My father was angry that the puppies didn’t magically sell themselves, and he abdicated responsibility for them. Eventually my mother had to bring the puppies to the animal shelter to be adopted out, because, she said, we just couldn’t keep eight full grown Doberman Pinschers in one house.

The shelter took all of the puppies but one, Wounder. They said he was too rambunctious, climbing on counters and showing them he was boss. I loved that about him. I was sure that my father would have to let me keep Wounder now, but he said no. We couldn’t have an un-neutered son and his un-spayed mother in the same house, and my father refused to have either of them fixed, so Wounder would have to go.

My mother tried to find him a home, but no one would take him, even for free. She had to take him to the pound, where, I knew, they put unadoptable dogs down after a specified period of time. I was told that he was adopted from there, but I’m not sure I believe that.

Delilah went back to sleeping on my bed every afternoon and barking at strangers who came to the door. But I never forgot Wounder, and I don’t think Delilah forgot him or the rest of her puppies either. They were her babies, after all.

Solomon, the dastardly Doberman

 

            Solomon was the first significant dog in my life. We have no pictures of him, probably because he was never stationary long enough to be caught on film. He was a Doberman Pinscher with clipped ears and tail, and he was mythological in personality. He was a puppy when I was still in diapers, and he used to grab the used cloth diapers away from my mother before she could clean them.

It was odd, looking back, for my Jewish father to be drawn to a pure bred, German dog. He came from a generation of Jewish people who refused to even buy a German car. But he liked the idea of a guard dog to protect his house, or his castle.

As Solomon got older, he was a very handsome dog, but not kid friendly. He was eighty pounds of muscle and he only did what he wanted to do. He didn’t like cuddles or playing catch. He certainly didn’t want to play dress up with me. He had a habit of escaping from the backyard and leading a parade of cars trying to catch him as he ran down the street.

One time, he ran away and took over someone’s lawn. He wouldn’t let the family into or out of their house for a whole day, until they were able to get to his name tag and call my parents to come get him. That’s probably when my parents called a trainer to help them manage him better. But the trainer said that my father’s aggressive response, jerking Solomon’s chain and yelling at him, and my mother’s very opposite submissive response, were the problem. And my parents knew they couldn’t change each other any more than they could change Solomon, so that was the last of the trainer.

When Solomon was four years old, and I was five, he was diagnosed with Parvo. I looked up the parvovirus online recently, and the symptoms didn’t sound good: bloody diarrhea, vomiting, anorexia, lethargy, fever, and severe weight loss. He stayed overnight at the vet and they sent him home with medication and an uncertain prognosis.

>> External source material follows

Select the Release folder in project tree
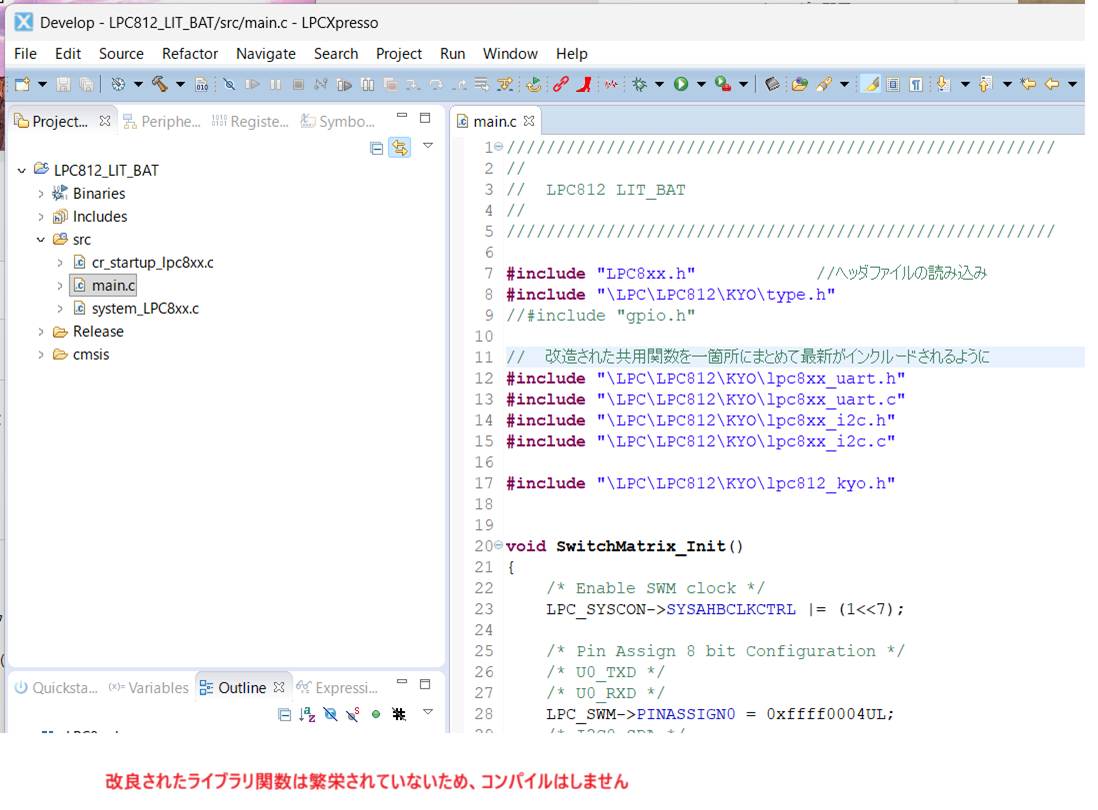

A few days later he was stretched out on our kitchen floor, listless. Our kitchen was very seventies, with orange and yellow wallpaper and a lot of light coming through the windows and the open back door. I sat on the floor with him. He was still alive but this vigorous, aggressive creature was wiped out by his disease. He was still and silent and he watched me solemnly as if he was finally seeing me. I don’t know what he was trying to communicate. Maybe he was asking me why he had to be so sick. Maybe he hoped I could make him better. Maybe he was just relieved to have someone with him while he died.

My mother covered him with a yellow knitted blanket, and stayed with us in the kitchen. I don’t remember if she was cleaning the kitchen or making dinner but it seemed like she was keeping busy because she was too sad to look at him. I sat there next to him and patted his head and looked into his eyes and I felt like we were together in this.

People underestimate what children can feel and understand, because children don’t have the words yet to tell you what they know. But I felt his grief and I stayed with him until he was gone, because that’s what I would have wanted him to do for me.